## Material shown
※
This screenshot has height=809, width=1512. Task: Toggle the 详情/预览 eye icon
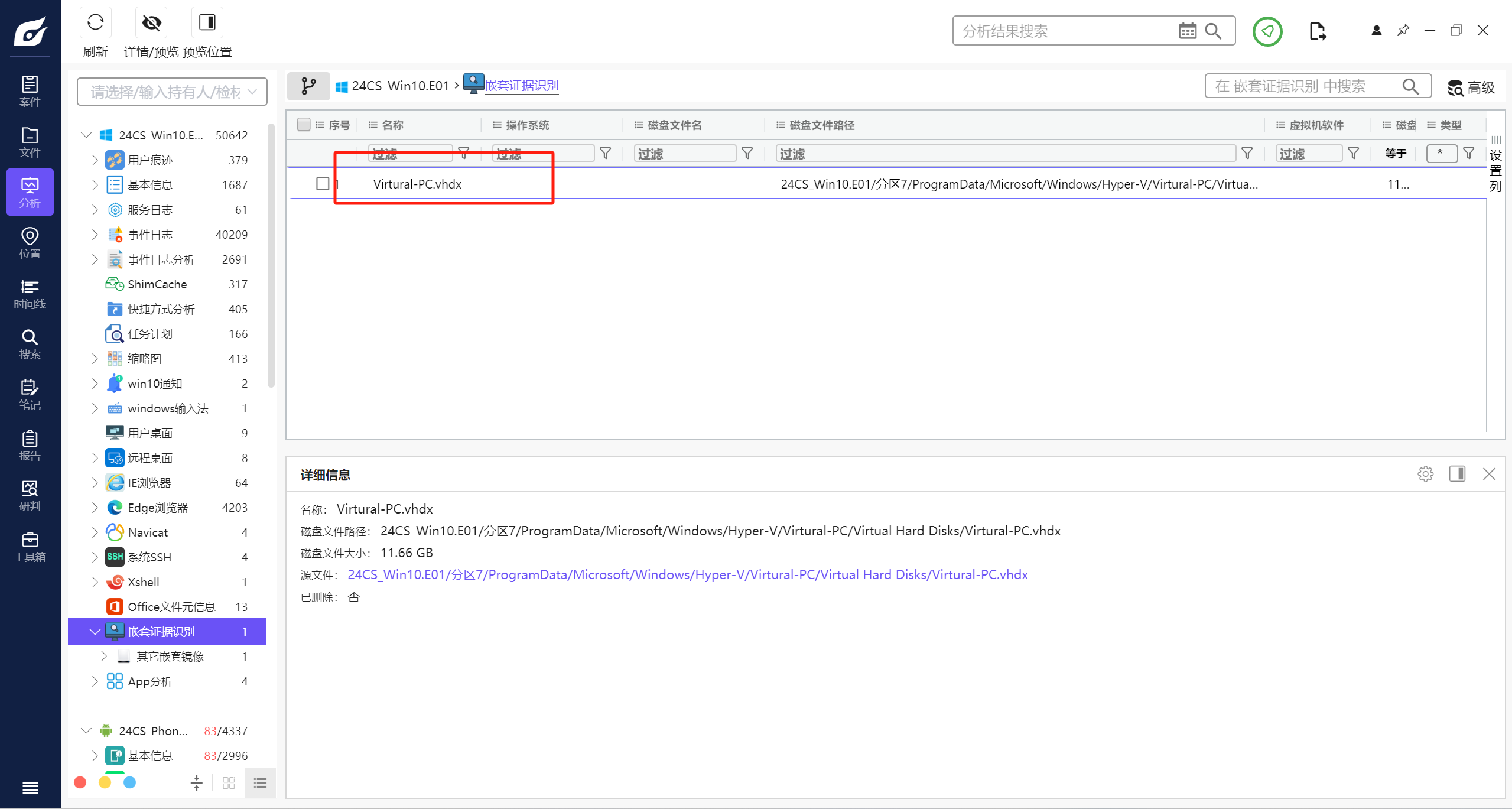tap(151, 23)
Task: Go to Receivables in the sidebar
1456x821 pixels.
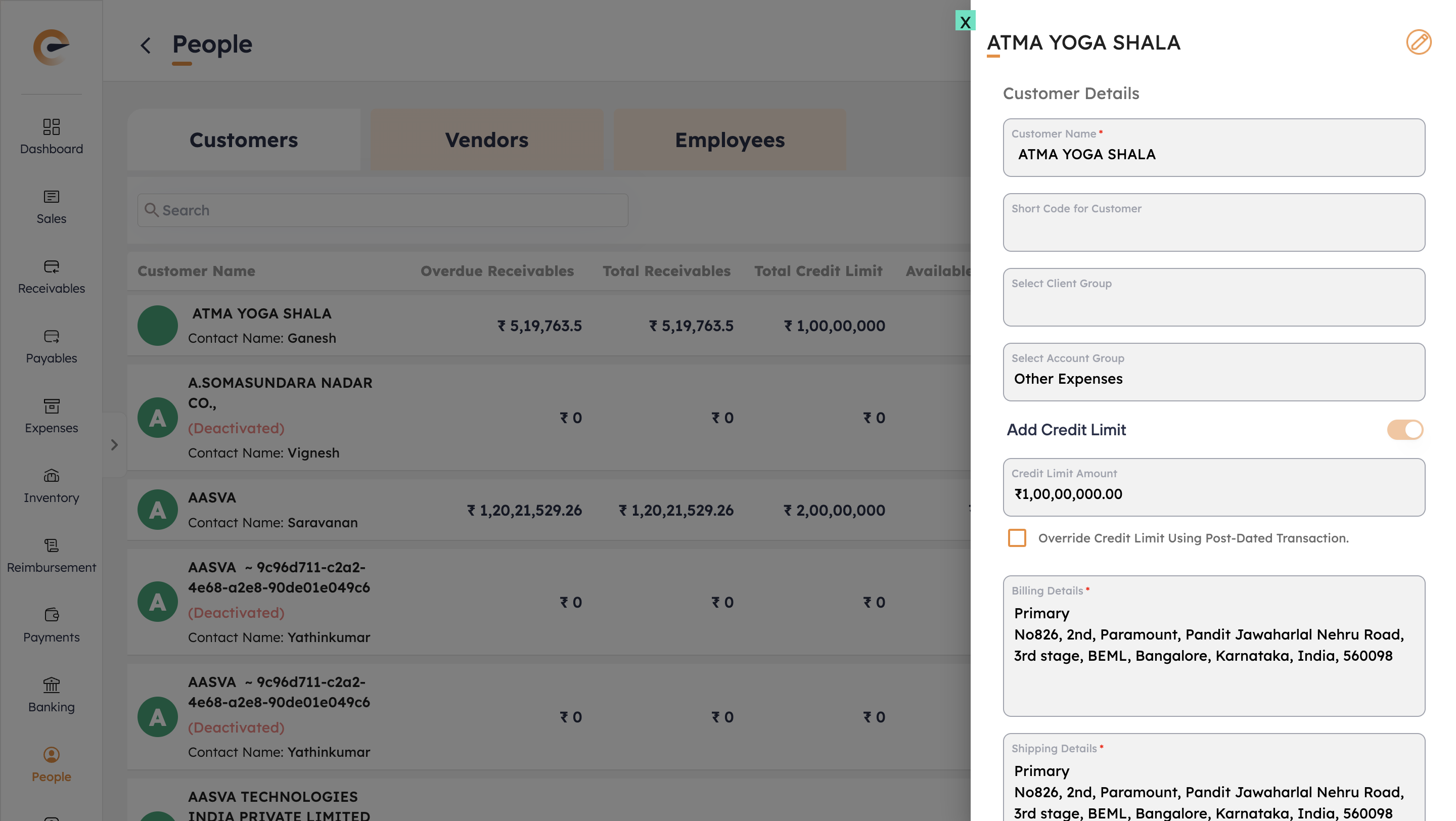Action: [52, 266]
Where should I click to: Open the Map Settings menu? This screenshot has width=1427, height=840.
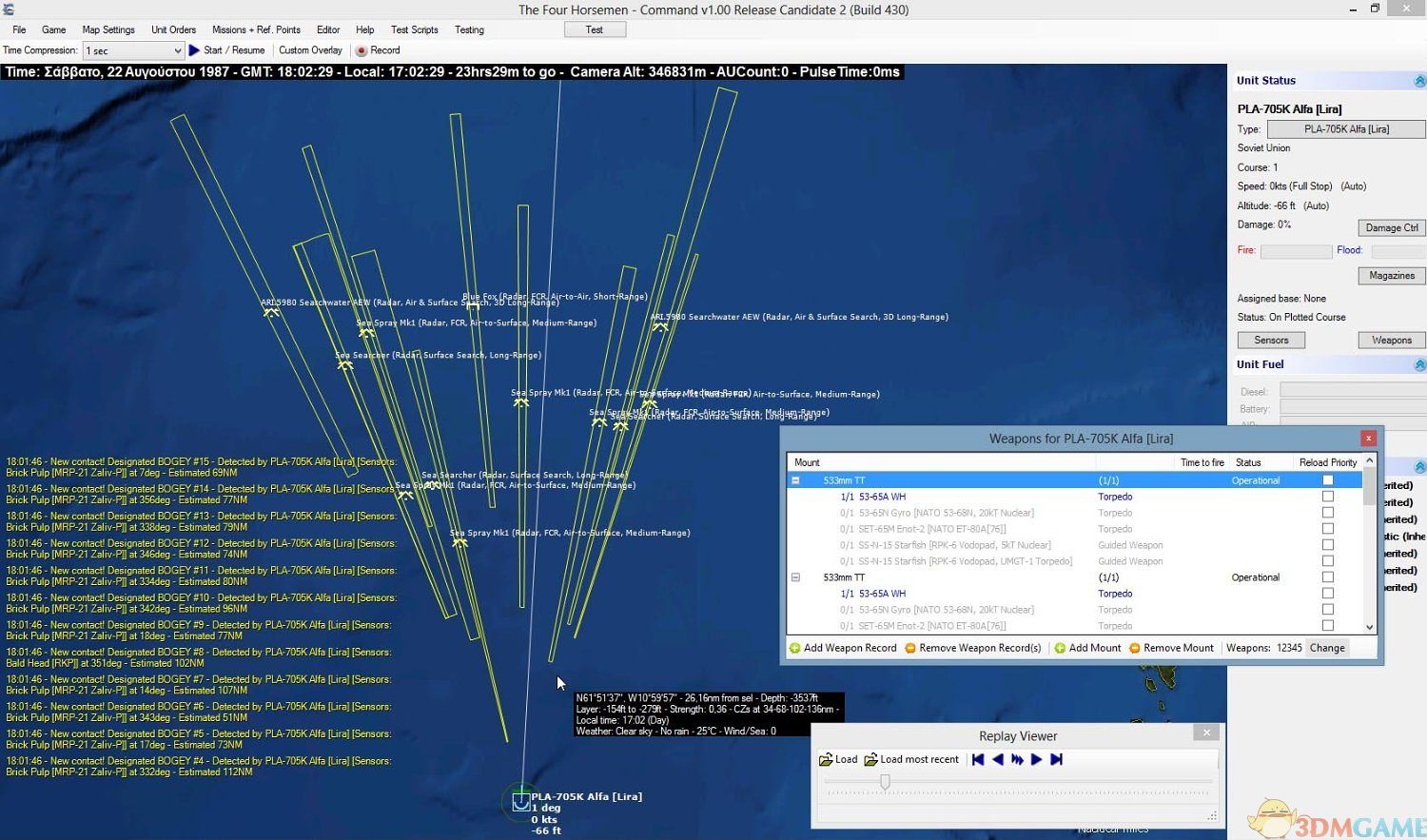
※
Output every line of the records above as a numbered list, skipping blank lines and omitting the pictures.

## Answer to the task
1. This screenshot has height=809, width=1512. Task: Toggle the 详情/预览 eye icon
2. tap(151, 23)
3. Task: Go to Receivables in the sidebar
4. 1456x821 pixels.
5. Action: [52, 266]
6. Where should I click to: Open the Map Settings menu? This screenshot has width=1427, height=840.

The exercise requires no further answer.